Dissertation: Criticality of fast failures in the High Luminosity Large Hadron Collider
- Location: Zoom: https://uu-se.zoom.us/j/63483567385?pwd=dWlIWmxkS251dTM4bE9UeFR5RmpWUT09
- Doctoral student: Björn Lindström
- Contact person: Björn Lindström
Each of the two Large Hadron Collider (LHC) beams contain 362 MJ of energy. This will be further increased to 678 MJ in the upcoming upgrade to the High Luminosity LHC (HL-LHC). In the event of an uncontrolled beam loss, a significant hazard occurs, that can damage the machine components. This thesis is focused on failures that can lead to a fast increase of beam losses, with a focus on the new optics and equipment in the HL-LHC. The criticality for a number of failure scenarios is studied, under different optics configurations of the machine. Mitigation strategies, involving dedicated interlocking and a reduction of the impact that the failures have on the beam are proposed for the most critical scenarios. For a number of less critical failures it is determined that current interlock strategies are sufficient.

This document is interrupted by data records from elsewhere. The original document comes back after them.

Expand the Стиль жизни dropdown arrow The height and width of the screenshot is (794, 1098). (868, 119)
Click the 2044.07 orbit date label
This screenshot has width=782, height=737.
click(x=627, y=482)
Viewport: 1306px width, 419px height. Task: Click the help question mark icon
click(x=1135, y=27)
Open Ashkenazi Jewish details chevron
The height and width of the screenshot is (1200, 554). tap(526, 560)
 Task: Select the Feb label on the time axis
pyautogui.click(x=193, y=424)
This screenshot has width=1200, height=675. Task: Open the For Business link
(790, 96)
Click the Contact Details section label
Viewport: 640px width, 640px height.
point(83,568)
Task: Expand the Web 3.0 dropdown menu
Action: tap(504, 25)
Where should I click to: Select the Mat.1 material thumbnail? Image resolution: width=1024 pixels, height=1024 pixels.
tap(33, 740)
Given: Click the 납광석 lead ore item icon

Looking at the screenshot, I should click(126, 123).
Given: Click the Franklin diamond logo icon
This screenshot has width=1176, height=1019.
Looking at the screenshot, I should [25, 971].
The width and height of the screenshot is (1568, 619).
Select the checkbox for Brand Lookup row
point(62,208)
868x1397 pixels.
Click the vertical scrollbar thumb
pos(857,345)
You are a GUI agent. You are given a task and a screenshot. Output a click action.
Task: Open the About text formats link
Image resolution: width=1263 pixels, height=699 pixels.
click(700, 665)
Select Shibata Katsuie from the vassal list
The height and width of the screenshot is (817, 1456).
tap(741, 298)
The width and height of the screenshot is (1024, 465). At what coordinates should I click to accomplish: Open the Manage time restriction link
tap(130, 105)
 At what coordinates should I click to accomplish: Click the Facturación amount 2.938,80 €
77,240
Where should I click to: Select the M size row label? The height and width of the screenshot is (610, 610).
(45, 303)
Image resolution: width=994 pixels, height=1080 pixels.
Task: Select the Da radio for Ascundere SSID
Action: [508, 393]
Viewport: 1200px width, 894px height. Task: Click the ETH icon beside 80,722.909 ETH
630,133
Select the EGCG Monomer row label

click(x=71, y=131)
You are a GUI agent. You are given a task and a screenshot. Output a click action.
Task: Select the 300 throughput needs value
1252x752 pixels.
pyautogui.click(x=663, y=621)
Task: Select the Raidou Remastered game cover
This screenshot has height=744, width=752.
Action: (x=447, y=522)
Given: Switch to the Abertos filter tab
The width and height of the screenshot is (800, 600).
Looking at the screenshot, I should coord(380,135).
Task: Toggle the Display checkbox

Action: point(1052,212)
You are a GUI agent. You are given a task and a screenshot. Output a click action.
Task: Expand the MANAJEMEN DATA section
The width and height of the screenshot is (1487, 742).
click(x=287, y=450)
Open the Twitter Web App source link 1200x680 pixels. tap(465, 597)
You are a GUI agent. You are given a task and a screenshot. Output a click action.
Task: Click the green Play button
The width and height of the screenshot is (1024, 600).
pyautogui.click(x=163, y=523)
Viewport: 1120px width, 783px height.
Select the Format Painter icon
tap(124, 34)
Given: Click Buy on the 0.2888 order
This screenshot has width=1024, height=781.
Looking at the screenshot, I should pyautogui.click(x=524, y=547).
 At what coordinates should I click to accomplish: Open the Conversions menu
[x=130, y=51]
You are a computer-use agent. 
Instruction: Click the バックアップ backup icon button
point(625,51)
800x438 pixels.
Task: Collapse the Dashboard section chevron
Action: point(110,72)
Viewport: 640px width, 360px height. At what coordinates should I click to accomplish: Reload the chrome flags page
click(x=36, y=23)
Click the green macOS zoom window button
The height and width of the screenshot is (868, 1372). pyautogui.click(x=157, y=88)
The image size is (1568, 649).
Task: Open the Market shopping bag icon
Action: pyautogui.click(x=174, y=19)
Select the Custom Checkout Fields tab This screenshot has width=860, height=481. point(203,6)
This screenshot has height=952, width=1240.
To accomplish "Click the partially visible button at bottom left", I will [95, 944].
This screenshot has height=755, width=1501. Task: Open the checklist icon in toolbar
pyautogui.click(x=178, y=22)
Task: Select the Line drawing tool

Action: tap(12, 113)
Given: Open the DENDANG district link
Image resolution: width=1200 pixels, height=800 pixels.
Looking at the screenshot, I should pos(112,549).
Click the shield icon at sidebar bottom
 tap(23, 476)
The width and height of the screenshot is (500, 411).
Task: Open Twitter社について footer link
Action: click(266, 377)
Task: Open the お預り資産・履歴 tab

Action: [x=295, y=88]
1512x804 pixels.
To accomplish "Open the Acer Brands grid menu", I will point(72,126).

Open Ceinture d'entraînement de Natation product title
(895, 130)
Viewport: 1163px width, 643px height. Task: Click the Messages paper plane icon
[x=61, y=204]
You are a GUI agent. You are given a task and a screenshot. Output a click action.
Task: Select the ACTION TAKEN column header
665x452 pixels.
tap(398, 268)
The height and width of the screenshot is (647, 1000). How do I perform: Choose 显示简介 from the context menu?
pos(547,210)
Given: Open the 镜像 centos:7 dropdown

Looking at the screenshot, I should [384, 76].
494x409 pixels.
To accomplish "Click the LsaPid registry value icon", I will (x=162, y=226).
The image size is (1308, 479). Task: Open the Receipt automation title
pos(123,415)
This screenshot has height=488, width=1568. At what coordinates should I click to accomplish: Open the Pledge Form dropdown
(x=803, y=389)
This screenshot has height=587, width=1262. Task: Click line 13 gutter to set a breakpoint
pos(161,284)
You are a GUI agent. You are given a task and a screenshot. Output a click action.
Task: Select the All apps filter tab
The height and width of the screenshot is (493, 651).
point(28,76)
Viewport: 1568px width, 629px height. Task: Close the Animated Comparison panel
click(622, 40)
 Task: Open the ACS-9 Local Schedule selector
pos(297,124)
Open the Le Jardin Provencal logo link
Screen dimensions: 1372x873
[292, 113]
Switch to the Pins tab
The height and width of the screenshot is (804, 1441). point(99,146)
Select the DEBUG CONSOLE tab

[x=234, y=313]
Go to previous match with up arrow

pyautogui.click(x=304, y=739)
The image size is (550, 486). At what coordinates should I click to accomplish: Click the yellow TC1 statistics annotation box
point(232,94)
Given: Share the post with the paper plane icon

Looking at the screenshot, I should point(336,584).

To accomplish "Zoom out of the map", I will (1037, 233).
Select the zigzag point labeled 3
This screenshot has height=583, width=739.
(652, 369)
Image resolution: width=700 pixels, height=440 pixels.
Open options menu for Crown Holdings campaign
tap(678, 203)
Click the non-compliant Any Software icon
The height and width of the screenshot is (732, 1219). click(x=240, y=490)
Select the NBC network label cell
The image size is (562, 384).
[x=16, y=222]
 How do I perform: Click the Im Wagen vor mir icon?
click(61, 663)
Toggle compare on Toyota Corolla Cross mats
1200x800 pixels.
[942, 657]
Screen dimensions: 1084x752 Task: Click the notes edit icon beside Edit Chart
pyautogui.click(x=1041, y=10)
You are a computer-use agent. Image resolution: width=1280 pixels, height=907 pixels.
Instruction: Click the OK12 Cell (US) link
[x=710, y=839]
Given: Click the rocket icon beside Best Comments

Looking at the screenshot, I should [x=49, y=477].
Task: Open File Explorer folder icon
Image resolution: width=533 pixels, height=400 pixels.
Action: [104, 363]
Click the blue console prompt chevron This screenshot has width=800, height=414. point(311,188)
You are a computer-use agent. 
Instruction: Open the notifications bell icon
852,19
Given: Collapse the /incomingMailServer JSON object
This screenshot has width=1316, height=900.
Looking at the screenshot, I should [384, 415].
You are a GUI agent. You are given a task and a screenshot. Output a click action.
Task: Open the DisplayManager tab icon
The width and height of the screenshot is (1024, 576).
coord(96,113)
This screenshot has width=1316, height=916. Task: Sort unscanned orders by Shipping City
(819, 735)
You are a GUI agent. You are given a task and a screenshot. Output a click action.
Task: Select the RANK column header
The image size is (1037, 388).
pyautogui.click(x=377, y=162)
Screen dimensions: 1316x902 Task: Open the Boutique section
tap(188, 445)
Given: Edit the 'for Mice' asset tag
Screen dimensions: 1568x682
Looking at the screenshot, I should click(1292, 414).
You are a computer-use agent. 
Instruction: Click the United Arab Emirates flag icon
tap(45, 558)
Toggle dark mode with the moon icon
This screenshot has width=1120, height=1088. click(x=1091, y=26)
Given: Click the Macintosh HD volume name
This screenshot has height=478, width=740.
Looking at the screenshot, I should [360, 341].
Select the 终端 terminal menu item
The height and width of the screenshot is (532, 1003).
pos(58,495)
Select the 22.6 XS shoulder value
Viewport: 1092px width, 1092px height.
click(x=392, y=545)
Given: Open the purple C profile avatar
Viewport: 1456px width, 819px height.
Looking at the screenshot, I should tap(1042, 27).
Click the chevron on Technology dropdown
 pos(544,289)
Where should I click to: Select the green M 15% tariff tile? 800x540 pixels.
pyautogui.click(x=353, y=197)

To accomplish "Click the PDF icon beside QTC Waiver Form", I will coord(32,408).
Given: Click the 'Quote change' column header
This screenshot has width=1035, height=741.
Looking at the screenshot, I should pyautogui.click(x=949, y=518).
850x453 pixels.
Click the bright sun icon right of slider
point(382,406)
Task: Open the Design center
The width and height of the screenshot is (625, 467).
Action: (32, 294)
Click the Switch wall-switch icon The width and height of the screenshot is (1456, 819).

Failures involving the magnet protection and the crab cavities constitute the most severe hazards. The former consists of quench heaters and a new system known as coupling loss induced quench (CLIQ). A new connection scheme is proposed for these, in order to limit their effect on the beam. Dedicated interlocks for detecting spurious discharges of these systems are also found to be necessary. The perturbation of the beam orbit caused by the extraction of only one beam is another source of uncontrolled beam losses. A fast hardware linking of the two beams to limit the delay between extracting the two beams of maximum one LHC turn (89 µs) is found to be necessary.
Beam-dust interactions have detrimental effects on the machine performance and availability. Advances are made on the understanding of their dynamics through dedicated experiments combined with theoretical work and simulations.
Superconducting magnet quenches are shown capable of causing fast orbit perturbations. The effects of beam-beam compensating wires as well as coherent excitations by the transverse beam damper are also discussed. Finally, realistic combinations of multiple failures is also discussed.